Pande was also once summoned to the CBI’s Salt Lake office earlier and questioned in connection with the matter.
Pande’s name first surfaced in the second week of September, when the CBI officials found out that he had put up at a hotel in Salt Lake on the night of August 9, the day when the body of the junior woman doctor who was raped and murdered was discovered at the seminar hall within the R.G. Kar Medical College and Hospital complex.
He is the fifth person to be arrested by the CBI in connection with the financial irregularities at R.G Kar. Earlier, in September, Ghosh and three others were arrested in the same case.
The other three arrests made in this connection are Afsar Ali, Suman Hazra and Biplab Sinha.
While Ali is the personal bodyguard of Ghosh, Sinha and Hazra are vendors who were looking into the supply of medical equipment to R.G. Kar when Sandip Ghosh was the principal there.
Besides the financial irregularities case, the CBI is also conducting a parallel investigation against Ghosh in the rape and murder case.
A polygraph test of Ghosh was also conducted.
The main charges in the financial irregularities case are tendering of different contracts to private and outsourced parties of his confidence without getting the necessary approval from the state health department and the college council and getting the infrastructure-related tasks of the hospital done by private outsourced entities or individuals instead of following the standard practice of getting them done by the state public works department (PWD).
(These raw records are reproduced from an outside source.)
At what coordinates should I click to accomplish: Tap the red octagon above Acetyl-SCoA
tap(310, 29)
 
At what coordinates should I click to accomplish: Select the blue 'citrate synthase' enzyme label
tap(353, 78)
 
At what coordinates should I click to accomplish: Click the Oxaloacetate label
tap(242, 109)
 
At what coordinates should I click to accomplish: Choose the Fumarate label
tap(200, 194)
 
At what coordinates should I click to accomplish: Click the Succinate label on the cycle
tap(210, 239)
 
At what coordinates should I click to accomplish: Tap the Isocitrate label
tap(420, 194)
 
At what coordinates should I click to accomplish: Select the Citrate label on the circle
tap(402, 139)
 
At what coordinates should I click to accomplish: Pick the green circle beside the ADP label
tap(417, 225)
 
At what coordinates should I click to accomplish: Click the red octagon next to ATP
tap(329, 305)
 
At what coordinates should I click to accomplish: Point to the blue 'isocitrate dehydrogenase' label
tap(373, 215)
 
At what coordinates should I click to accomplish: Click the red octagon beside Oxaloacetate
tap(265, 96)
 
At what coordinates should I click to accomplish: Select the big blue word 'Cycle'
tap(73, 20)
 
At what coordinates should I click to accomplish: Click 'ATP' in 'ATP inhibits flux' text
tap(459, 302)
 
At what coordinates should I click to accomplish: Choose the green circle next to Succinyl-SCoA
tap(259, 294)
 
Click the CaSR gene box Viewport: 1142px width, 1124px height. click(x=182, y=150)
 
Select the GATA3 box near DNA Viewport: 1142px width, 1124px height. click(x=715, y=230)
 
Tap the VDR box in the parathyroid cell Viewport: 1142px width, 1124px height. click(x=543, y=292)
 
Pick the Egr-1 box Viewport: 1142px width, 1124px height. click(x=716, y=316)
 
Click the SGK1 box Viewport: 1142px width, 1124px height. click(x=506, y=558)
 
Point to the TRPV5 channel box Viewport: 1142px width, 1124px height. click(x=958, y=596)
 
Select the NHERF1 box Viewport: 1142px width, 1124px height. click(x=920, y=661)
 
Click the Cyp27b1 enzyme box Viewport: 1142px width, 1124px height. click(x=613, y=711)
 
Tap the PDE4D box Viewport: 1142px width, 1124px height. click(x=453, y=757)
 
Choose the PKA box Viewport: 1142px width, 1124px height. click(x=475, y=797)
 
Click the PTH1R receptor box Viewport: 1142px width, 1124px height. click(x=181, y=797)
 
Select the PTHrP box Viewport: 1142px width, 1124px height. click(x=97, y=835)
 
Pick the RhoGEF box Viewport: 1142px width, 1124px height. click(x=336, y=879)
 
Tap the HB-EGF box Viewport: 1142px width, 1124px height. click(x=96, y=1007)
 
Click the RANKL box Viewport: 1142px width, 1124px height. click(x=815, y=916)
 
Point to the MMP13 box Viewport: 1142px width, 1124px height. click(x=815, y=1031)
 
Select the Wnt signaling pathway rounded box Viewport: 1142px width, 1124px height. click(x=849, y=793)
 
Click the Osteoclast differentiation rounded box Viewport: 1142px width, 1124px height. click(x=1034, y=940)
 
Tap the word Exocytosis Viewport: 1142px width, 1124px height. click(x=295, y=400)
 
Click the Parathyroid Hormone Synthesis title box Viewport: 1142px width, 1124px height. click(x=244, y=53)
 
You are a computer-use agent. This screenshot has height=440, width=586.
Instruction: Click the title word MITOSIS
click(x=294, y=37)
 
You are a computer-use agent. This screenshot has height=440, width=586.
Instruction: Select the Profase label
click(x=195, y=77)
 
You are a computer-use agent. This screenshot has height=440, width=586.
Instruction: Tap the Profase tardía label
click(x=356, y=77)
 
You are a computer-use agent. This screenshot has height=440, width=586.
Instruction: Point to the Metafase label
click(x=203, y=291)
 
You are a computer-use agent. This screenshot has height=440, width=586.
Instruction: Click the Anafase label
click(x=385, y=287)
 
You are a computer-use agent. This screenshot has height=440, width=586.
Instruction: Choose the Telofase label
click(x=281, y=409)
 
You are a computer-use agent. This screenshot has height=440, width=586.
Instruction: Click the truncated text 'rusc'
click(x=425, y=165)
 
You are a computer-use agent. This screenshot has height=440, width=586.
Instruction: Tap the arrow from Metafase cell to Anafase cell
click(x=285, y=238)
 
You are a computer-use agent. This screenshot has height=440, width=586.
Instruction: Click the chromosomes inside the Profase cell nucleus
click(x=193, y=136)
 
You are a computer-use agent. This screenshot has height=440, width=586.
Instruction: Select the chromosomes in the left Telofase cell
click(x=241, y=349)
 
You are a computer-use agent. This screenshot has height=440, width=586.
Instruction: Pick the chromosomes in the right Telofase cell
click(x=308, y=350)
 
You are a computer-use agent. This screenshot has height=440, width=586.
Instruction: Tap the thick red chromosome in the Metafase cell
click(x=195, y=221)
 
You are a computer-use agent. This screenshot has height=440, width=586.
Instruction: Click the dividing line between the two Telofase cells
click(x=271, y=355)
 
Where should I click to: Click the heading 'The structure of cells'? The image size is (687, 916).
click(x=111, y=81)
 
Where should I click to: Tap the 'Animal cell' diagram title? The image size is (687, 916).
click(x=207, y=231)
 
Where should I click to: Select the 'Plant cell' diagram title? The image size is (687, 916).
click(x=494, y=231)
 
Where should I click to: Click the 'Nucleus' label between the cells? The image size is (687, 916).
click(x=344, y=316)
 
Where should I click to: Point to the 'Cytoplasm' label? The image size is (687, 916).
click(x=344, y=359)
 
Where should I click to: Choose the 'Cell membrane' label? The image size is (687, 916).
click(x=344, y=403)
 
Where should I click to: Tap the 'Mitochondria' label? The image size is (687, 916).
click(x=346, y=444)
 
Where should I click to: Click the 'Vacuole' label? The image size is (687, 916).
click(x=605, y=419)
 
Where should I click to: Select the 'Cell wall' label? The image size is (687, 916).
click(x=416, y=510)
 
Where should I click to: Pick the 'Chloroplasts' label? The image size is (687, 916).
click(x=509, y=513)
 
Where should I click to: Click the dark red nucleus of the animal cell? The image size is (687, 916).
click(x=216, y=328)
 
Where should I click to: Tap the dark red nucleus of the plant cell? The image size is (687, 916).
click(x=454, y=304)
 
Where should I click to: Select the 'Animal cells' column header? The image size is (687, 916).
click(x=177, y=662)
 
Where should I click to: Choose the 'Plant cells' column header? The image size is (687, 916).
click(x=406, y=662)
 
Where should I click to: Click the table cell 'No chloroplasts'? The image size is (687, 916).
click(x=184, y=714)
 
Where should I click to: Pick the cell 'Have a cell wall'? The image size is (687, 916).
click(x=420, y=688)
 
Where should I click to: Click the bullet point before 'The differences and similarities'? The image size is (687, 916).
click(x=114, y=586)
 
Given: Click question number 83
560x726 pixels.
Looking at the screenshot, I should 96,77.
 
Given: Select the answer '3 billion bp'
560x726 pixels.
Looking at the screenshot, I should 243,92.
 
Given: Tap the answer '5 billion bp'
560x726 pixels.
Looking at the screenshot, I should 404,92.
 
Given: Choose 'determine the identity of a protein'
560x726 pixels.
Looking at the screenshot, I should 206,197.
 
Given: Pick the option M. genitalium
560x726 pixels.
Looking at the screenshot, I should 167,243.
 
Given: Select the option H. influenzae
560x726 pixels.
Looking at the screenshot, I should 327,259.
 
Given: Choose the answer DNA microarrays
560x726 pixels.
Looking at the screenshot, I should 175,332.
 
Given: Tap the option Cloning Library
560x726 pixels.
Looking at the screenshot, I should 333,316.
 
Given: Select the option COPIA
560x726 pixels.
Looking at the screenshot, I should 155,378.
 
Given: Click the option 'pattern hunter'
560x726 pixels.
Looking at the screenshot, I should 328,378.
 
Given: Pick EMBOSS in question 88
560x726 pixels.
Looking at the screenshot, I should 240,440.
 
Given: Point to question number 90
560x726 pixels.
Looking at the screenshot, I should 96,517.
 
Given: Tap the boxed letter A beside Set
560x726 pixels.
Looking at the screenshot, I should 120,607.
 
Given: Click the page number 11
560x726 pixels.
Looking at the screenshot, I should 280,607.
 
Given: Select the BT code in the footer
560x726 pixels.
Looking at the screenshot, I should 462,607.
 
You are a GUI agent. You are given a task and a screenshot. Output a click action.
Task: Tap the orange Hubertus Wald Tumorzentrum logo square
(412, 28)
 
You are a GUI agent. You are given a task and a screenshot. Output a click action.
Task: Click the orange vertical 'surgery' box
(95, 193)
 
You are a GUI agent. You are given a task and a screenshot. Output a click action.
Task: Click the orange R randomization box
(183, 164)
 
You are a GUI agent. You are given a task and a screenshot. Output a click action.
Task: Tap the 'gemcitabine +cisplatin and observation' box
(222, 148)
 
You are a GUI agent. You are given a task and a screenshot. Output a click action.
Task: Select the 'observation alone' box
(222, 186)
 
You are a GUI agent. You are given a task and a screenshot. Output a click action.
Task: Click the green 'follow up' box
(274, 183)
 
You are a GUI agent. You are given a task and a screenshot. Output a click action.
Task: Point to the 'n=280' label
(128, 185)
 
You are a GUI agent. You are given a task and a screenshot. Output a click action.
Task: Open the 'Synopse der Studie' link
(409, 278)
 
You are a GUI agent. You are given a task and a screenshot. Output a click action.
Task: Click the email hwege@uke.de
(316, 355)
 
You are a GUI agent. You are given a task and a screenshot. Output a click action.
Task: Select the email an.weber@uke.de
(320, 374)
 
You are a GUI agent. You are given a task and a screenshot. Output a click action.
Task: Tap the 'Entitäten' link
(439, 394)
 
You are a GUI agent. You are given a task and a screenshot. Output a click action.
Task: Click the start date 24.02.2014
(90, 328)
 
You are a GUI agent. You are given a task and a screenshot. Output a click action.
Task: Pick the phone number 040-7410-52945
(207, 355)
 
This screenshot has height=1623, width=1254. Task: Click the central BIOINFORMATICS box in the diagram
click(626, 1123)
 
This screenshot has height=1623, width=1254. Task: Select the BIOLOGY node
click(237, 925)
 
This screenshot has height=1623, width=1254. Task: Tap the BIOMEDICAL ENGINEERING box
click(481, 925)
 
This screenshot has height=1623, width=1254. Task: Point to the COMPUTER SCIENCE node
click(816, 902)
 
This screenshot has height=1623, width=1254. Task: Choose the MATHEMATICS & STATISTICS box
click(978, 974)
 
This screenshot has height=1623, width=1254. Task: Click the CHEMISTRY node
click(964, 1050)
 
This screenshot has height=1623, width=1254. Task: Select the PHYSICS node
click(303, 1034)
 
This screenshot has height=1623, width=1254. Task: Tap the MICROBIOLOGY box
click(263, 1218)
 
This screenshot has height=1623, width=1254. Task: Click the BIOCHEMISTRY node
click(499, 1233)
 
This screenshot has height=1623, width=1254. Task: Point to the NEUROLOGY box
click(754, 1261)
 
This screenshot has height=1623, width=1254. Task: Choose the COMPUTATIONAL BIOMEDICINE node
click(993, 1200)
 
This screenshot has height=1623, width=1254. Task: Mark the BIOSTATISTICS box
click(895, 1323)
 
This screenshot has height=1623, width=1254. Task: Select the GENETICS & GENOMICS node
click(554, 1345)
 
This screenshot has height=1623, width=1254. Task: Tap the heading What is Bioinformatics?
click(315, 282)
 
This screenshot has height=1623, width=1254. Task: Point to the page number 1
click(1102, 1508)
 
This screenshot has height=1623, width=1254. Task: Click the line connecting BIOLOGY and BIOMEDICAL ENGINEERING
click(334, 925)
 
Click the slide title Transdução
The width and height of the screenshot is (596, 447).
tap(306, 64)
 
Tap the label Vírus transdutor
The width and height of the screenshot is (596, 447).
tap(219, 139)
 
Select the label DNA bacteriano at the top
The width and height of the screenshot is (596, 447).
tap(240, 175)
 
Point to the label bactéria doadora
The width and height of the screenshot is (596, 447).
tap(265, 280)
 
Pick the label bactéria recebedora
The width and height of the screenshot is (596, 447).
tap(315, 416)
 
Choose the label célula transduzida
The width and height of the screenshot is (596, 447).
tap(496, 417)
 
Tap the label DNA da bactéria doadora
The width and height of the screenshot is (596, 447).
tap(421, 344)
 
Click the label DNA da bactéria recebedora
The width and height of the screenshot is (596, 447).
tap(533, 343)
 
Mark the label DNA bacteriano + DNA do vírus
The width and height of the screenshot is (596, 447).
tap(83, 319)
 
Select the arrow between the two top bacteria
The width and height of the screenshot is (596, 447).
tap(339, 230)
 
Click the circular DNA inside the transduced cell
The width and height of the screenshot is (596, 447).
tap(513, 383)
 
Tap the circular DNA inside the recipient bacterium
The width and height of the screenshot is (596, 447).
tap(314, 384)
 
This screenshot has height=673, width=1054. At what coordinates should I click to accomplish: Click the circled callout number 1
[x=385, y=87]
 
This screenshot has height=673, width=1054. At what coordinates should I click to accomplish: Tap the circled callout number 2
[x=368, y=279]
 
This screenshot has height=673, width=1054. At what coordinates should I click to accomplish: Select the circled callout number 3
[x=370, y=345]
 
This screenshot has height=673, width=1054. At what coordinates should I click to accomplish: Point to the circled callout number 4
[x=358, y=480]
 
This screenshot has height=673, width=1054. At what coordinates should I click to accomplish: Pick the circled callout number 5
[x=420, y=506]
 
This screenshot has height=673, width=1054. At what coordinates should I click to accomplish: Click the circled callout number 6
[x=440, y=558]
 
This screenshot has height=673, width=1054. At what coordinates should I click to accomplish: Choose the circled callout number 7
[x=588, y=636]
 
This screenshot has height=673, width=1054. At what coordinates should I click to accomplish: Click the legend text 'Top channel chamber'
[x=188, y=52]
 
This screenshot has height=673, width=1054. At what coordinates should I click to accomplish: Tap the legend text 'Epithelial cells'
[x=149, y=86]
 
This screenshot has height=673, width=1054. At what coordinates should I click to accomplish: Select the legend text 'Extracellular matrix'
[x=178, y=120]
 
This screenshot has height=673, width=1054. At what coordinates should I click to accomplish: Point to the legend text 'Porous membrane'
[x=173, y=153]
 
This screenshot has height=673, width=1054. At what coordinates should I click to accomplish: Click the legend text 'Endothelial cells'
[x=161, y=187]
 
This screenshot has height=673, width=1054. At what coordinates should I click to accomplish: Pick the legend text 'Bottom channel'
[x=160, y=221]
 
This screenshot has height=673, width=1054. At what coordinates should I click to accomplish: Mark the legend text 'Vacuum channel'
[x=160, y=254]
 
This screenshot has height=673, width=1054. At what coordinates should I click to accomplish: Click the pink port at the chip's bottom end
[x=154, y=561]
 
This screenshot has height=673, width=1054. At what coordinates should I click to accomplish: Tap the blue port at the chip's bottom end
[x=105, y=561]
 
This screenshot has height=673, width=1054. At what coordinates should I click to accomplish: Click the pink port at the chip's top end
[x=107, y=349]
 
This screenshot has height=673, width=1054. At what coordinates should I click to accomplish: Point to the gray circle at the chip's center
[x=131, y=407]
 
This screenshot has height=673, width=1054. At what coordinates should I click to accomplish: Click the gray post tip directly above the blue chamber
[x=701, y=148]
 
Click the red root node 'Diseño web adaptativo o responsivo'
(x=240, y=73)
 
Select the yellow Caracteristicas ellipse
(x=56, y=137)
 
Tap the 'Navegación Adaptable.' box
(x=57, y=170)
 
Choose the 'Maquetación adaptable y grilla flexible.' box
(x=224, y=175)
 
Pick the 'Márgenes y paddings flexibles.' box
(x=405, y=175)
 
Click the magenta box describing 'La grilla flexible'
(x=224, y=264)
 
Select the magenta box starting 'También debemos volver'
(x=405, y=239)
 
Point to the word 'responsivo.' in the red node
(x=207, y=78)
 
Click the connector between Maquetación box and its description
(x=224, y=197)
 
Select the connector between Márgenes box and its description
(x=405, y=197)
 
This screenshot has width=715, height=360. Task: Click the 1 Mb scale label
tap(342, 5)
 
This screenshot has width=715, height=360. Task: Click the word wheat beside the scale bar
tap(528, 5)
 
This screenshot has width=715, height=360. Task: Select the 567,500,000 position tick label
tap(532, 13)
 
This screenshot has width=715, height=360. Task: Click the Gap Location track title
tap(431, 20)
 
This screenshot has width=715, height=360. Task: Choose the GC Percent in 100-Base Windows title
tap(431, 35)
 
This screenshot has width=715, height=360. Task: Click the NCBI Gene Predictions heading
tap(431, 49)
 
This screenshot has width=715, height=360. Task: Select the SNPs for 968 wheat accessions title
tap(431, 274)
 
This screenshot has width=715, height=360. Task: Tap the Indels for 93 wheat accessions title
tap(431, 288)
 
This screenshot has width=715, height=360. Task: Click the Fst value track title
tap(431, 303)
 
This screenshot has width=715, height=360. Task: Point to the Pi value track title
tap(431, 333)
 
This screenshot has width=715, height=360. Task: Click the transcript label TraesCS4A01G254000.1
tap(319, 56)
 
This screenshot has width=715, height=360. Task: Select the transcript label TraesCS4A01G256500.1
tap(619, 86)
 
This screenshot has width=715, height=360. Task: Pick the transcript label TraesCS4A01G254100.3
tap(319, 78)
Another serious charge against Sandip Ghosh is selling biomedical waste from the hospital which is illegal.
There had also been allegations against Ghosh of using the hospital business in earning money through businesses run in the name of others, which is also considered a serious offence on the part of a government official.
The most disturbing charge in the matter is selling organs of unidentified bodies that were brought to the hospital mortuary for post-mortem, at “lucrative prices” outside.